Since you won't talk to me anyone, I guess I'll write a fictitious letter to you. It would've been nice to have had a two-sided conversation, but this imaginary postcard will have to suffice.
I want to start by saying it was all my shit. I know- that's not the most delicate of prose, but it most perfectly encapsulates everything that happened in our last conversations together (or more accurately, to the unanswered texts I sent you).
You wanted space. I fell back into my pattern of Ms. Fix-it. Didn't give you enough time to breathe. You pulled away further. I fearfully clung... to something that was no longer there.

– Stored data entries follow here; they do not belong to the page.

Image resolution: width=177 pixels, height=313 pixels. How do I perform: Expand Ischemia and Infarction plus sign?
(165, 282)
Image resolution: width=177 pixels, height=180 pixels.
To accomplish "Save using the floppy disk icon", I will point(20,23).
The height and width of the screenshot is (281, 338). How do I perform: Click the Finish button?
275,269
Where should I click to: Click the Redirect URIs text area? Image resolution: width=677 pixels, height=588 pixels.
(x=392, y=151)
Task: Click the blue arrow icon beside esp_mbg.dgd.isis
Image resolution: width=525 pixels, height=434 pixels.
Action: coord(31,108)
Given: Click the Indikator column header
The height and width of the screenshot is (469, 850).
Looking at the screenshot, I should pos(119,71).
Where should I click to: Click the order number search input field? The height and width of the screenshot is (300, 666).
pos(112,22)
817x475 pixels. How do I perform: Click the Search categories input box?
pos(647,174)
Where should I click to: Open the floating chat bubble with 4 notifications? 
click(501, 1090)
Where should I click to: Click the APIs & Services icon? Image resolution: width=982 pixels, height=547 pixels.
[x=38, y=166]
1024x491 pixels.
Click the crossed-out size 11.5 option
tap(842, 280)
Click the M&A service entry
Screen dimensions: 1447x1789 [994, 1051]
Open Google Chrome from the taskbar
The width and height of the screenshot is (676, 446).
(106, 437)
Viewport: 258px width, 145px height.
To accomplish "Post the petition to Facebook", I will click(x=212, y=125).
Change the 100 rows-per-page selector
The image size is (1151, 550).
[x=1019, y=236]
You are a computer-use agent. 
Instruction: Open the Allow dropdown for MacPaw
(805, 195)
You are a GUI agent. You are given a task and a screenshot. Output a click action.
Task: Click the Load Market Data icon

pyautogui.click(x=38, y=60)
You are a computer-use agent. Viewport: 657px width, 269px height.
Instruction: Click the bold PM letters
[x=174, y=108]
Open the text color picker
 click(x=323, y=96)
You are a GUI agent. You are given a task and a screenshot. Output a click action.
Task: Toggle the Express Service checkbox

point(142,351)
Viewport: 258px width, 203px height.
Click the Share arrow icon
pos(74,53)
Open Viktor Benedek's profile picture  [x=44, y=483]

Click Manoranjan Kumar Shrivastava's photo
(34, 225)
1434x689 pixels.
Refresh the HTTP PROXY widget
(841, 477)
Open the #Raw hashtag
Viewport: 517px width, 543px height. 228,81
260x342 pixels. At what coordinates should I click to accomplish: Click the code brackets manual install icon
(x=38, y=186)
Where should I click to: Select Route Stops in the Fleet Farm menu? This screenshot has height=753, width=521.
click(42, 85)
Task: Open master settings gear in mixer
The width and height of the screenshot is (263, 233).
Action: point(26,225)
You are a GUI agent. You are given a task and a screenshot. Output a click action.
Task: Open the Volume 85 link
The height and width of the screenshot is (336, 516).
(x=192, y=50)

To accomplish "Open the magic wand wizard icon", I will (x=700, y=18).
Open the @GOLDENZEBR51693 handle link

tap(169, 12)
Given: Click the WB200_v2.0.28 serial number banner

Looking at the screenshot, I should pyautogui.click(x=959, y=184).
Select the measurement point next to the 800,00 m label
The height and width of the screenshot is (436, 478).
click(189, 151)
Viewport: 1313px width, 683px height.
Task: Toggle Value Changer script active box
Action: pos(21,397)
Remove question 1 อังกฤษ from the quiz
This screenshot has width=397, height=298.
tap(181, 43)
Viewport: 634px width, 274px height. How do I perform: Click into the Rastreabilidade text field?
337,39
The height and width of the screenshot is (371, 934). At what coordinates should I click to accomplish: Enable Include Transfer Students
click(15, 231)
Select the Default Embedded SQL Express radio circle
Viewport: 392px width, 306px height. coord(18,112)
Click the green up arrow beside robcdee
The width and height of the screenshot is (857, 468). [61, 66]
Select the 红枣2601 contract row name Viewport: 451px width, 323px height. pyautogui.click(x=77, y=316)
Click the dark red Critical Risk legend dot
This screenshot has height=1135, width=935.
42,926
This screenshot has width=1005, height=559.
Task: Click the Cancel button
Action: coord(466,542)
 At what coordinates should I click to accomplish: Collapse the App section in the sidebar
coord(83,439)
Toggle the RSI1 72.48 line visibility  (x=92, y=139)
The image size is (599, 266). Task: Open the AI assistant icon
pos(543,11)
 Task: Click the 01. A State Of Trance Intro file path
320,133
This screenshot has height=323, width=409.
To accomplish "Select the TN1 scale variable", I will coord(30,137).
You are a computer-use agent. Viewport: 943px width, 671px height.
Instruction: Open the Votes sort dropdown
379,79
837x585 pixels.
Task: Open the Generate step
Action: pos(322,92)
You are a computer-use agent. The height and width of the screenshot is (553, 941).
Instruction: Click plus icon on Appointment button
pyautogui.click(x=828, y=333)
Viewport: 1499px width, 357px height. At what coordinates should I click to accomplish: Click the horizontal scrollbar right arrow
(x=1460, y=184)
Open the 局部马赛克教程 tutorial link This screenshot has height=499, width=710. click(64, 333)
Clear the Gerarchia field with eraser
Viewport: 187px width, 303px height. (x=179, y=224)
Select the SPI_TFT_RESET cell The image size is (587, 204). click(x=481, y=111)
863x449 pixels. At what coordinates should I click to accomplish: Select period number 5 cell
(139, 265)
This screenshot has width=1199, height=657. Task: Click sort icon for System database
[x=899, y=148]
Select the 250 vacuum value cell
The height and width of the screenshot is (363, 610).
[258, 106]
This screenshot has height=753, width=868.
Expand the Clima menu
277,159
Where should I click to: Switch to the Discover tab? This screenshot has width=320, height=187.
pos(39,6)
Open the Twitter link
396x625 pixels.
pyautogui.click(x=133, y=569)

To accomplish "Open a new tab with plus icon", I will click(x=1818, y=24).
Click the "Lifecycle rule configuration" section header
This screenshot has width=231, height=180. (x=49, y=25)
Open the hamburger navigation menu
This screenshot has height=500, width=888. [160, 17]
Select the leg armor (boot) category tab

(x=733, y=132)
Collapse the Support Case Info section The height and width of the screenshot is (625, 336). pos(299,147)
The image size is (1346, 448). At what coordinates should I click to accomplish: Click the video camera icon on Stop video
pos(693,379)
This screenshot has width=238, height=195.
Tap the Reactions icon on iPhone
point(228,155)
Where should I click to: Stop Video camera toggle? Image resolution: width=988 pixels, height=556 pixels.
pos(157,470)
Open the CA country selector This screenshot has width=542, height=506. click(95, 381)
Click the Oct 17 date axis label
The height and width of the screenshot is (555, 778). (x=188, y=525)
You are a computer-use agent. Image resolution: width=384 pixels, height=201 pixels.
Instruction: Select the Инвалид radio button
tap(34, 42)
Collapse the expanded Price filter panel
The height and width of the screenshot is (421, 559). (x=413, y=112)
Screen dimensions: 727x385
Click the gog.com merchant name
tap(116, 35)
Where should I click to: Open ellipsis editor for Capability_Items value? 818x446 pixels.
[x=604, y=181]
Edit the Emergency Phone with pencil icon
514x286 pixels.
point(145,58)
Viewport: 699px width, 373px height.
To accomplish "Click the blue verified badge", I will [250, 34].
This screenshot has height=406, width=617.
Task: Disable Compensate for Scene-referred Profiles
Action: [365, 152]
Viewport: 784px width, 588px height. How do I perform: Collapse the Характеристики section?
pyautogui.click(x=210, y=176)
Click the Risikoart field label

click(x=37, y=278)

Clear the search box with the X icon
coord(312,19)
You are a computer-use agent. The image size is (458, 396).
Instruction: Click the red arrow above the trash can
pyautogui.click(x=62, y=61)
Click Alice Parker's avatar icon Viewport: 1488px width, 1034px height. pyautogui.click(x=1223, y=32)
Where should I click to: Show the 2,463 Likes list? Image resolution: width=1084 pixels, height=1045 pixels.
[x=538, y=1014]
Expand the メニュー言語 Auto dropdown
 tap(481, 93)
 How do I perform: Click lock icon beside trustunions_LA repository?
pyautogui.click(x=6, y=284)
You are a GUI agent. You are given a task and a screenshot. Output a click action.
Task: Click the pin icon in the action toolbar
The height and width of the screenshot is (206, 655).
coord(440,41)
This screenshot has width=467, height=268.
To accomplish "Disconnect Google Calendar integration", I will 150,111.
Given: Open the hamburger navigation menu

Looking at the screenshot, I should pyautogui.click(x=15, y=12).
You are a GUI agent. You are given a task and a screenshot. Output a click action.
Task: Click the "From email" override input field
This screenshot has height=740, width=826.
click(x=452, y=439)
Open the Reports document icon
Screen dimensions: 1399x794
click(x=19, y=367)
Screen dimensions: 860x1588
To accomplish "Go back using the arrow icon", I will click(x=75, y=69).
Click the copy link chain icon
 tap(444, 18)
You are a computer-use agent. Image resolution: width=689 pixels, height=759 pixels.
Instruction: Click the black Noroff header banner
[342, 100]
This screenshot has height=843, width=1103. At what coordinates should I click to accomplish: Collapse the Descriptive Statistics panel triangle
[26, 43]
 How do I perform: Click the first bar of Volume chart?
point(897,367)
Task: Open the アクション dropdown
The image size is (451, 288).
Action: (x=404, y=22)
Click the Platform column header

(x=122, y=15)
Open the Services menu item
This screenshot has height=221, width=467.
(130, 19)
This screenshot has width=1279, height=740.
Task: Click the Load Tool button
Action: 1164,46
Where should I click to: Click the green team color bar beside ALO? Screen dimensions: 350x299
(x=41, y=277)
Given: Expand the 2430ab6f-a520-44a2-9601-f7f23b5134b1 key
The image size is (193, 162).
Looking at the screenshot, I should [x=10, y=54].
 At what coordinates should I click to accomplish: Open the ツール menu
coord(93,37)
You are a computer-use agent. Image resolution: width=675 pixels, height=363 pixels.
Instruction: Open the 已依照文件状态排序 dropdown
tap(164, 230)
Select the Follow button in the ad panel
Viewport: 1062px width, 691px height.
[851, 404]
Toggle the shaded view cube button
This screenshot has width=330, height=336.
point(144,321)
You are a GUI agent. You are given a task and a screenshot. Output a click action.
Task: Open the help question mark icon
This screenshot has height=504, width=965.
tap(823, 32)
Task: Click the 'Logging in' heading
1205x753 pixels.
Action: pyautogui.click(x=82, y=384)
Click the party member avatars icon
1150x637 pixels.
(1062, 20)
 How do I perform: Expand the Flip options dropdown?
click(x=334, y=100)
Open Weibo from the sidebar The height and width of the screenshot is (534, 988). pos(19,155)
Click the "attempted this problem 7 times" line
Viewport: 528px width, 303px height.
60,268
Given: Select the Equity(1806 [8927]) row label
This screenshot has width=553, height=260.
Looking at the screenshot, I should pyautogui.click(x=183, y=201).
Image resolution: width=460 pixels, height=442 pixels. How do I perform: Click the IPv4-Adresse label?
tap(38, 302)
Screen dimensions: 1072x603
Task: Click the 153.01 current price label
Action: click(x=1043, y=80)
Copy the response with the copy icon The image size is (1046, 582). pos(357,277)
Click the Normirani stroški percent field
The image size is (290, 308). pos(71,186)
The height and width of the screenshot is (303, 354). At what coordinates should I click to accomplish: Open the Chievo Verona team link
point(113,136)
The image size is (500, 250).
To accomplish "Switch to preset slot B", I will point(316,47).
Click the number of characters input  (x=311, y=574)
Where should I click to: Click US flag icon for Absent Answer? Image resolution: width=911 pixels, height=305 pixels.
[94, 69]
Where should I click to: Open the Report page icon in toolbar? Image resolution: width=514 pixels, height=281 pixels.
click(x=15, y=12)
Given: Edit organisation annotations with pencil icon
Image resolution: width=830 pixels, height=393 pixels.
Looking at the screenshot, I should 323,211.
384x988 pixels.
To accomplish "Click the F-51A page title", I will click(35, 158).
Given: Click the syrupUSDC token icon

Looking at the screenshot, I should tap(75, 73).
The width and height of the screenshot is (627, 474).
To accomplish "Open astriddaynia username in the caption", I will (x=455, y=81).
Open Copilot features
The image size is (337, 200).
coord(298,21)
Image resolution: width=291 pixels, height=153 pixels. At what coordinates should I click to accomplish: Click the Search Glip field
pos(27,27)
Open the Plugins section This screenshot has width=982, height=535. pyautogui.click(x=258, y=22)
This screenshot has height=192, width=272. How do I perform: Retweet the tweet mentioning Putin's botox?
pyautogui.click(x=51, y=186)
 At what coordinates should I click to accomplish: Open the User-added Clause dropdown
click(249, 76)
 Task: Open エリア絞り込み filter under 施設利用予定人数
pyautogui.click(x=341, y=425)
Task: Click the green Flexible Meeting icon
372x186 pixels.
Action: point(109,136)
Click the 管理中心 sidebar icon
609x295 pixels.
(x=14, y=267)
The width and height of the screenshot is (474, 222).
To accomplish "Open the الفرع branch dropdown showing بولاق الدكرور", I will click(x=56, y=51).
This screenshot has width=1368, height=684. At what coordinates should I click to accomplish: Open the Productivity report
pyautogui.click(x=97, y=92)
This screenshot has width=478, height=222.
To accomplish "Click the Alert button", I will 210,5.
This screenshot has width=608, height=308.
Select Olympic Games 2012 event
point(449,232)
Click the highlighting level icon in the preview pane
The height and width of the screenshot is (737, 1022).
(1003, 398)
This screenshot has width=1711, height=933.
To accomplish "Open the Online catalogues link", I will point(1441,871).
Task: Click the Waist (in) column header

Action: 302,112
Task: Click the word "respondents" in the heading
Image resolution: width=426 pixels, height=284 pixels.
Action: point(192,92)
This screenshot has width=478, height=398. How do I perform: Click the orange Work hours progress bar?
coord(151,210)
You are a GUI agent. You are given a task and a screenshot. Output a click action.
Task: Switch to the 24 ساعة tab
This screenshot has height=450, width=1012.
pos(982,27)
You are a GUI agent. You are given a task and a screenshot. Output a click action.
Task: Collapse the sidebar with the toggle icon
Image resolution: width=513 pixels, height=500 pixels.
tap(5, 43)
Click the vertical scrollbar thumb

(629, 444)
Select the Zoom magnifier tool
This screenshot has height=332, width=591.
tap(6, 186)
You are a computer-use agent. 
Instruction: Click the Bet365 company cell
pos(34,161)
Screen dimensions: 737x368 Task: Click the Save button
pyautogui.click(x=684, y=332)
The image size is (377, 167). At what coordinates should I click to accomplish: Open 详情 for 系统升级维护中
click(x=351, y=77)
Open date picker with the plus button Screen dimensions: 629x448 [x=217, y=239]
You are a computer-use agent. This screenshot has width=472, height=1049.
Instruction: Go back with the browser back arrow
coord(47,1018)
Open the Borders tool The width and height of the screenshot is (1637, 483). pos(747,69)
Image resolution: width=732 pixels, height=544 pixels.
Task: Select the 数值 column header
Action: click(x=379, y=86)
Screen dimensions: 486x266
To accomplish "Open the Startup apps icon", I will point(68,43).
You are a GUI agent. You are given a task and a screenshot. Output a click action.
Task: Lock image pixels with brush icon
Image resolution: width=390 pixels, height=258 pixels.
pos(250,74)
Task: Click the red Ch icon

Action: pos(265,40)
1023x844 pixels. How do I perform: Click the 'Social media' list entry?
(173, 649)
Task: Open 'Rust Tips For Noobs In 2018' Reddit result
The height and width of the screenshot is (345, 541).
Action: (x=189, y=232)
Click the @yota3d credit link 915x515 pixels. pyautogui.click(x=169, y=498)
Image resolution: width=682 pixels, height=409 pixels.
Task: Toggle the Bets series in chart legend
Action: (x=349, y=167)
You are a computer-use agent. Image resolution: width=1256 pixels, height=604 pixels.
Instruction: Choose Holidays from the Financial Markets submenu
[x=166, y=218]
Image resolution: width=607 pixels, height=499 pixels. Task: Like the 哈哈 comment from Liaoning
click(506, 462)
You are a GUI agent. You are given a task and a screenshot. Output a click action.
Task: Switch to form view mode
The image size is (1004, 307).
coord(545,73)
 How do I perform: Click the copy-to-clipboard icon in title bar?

I saw promise in your eyes, of a future that I had yet to imagine. I heard allusions of your admiration for me, through the tunefulness of your laugh. I felt a warm and constant ease from your unwavering patience and presence.
Well, I suppose I should have seen this coming.
We talked about our communication styles and the way we solve conflicts. You said that you run away. I said that I run towards. We both thought that those patterns were behind us now, but perhaps we were wrong.
When I think of you now, I become angry. It's not a blue-flamed rage, fiery hatred, or anything like that. To be honest, I don't even think it's pointed toward you. Maybe it's toward the universe, or maybe myself.
I just wish I had been more careful with my heart, I suppose.